**PROBLEM DETAILS**
Among the lines of the data, copy those that hold "Expand".

**MATERIALS PROVIDED**
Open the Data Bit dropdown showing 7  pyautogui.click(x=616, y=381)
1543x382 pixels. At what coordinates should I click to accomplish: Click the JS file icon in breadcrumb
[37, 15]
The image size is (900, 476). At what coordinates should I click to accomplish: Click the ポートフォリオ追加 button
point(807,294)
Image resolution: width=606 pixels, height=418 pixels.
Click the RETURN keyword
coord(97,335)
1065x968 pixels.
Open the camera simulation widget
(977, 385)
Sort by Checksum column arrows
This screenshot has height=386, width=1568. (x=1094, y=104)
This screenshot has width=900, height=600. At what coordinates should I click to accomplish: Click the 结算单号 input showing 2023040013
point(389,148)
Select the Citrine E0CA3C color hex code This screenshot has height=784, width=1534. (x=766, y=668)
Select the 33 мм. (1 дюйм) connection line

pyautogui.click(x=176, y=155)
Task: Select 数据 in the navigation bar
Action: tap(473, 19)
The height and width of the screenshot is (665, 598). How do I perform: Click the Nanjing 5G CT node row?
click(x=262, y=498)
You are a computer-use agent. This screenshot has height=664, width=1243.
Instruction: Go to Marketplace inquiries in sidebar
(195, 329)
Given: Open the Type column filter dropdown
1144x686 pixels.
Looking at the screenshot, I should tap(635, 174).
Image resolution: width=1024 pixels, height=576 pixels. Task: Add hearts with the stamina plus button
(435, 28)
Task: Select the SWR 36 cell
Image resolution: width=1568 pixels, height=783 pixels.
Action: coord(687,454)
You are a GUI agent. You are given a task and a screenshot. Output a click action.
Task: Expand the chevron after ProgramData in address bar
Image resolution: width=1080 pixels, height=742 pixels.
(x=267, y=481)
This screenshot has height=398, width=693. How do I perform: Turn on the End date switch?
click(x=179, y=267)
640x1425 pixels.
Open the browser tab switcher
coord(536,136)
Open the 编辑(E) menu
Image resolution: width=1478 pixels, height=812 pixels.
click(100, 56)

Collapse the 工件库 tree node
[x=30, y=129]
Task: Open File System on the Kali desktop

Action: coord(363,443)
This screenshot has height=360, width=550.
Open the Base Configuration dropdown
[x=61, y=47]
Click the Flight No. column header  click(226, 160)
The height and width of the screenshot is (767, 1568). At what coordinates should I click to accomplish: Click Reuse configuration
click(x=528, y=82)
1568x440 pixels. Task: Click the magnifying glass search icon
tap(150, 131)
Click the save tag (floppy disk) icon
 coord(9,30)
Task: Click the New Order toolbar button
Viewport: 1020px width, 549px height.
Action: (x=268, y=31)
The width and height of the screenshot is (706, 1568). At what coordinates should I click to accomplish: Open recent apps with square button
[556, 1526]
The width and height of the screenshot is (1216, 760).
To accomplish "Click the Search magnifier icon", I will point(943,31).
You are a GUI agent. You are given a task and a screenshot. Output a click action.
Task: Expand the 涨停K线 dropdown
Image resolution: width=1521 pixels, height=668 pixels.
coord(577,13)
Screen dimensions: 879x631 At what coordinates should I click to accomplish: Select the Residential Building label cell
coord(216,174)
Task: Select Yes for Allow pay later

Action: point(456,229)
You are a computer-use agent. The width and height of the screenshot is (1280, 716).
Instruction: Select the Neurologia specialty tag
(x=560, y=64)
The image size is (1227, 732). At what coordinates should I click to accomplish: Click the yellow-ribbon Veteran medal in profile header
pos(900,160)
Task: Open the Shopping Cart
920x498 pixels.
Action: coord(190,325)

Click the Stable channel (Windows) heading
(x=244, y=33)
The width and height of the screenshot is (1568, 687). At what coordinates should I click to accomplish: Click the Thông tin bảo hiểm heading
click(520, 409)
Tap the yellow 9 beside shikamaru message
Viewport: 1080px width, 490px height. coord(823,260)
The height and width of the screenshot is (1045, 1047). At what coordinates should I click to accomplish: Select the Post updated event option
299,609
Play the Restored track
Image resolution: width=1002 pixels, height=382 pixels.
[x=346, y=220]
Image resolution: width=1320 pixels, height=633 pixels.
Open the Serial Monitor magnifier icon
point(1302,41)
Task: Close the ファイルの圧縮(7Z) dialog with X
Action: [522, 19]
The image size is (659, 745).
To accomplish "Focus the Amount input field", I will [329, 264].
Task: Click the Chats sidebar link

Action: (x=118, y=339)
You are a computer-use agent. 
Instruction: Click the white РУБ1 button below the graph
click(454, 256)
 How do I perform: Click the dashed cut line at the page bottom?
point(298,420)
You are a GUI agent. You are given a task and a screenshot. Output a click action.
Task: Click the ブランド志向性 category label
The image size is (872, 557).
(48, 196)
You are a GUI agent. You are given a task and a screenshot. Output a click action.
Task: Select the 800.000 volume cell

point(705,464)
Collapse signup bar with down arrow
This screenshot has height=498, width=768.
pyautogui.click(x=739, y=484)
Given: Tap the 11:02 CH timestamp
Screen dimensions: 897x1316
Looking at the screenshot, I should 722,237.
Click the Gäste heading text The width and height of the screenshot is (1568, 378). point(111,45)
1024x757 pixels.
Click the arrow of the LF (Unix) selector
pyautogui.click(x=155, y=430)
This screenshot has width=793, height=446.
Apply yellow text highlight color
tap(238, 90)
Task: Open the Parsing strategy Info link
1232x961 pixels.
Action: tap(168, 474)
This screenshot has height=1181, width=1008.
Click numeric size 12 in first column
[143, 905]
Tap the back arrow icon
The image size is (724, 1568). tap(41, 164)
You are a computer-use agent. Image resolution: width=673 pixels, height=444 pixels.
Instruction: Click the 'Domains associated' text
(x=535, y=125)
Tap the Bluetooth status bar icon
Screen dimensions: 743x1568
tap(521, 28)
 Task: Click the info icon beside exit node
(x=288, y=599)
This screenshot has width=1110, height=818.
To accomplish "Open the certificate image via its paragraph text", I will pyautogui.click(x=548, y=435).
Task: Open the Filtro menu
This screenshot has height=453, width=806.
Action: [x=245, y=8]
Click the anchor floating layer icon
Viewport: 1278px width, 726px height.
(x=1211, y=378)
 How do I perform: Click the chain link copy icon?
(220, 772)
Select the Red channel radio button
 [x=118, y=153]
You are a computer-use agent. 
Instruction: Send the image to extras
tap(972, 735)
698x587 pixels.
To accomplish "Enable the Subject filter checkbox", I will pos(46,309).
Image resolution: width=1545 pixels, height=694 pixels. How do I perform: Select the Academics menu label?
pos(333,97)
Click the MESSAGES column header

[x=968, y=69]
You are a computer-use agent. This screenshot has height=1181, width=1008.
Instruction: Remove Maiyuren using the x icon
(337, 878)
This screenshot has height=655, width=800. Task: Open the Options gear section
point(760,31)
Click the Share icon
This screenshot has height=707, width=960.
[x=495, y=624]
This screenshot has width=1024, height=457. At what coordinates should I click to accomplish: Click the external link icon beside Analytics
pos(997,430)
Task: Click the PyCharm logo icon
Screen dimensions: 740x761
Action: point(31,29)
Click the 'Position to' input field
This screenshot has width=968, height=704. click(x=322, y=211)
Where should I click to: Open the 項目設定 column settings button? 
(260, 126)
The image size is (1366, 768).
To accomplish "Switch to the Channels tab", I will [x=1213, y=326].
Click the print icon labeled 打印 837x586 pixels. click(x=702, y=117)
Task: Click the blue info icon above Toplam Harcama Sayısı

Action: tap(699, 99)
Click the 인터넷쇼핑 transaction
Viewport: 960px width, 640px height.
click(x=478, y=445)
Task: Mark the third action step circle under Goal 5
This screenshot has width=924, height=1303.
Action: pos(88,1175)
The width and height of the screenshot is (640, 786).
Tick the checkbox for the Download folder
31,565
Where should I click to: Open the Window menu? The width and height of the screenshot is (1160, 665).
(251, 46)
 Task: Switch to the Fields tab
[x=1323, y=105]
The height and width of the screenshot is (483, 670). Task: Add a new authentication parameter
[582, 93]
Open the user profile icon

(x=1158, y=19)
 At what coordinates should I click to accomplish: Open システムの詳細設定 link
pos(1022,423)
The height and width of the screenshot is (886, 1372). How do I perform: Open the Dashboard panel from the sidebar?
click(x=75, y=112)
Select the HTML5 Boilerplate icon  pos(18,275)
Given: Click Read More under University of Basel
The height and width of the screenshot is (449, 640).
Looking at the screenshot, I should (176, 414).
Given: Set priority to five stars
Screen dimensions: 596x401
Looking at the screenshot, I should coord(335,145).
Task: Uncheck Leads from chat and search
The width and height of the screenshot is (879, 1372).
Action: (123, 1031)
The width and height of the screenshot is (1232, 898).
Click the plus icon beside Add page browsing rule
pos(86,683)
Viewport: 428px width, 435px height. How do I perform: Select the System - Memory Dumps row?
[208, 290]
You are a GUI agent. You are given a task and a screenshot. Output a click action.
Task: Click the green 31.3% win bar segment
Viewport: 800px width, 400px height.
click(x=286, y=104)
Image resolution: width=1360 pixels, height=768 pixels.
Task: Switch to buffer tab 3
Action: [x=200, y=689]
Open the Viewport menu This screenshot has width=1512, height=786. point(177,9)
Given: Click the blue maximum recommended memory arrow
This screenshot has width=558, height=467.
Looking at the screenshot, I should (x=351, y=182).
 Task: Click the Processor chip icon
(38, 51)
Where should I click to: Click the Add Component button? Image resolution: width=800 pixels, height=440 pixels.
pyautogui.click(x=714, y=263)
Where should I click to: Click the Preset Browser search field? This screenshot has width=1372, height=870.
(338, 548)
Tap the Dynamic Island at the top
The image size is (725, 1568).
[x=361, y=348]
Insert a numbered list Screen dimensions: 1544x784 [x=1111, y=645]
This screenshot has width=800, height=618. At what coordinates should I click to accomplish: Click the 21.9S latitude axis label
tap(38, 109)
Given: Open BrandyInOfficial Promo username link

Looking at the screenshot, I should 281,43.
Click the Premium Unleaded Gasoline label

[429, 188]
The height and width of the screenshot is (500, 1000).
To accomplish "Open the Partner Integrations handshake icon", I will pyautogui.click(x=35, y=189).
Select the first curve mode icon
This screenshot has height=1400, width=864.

**TASK OUTPUT**
Task: Expand the chevron after ProgramData in address bar
Task: Expand the 涨停K线 dropdown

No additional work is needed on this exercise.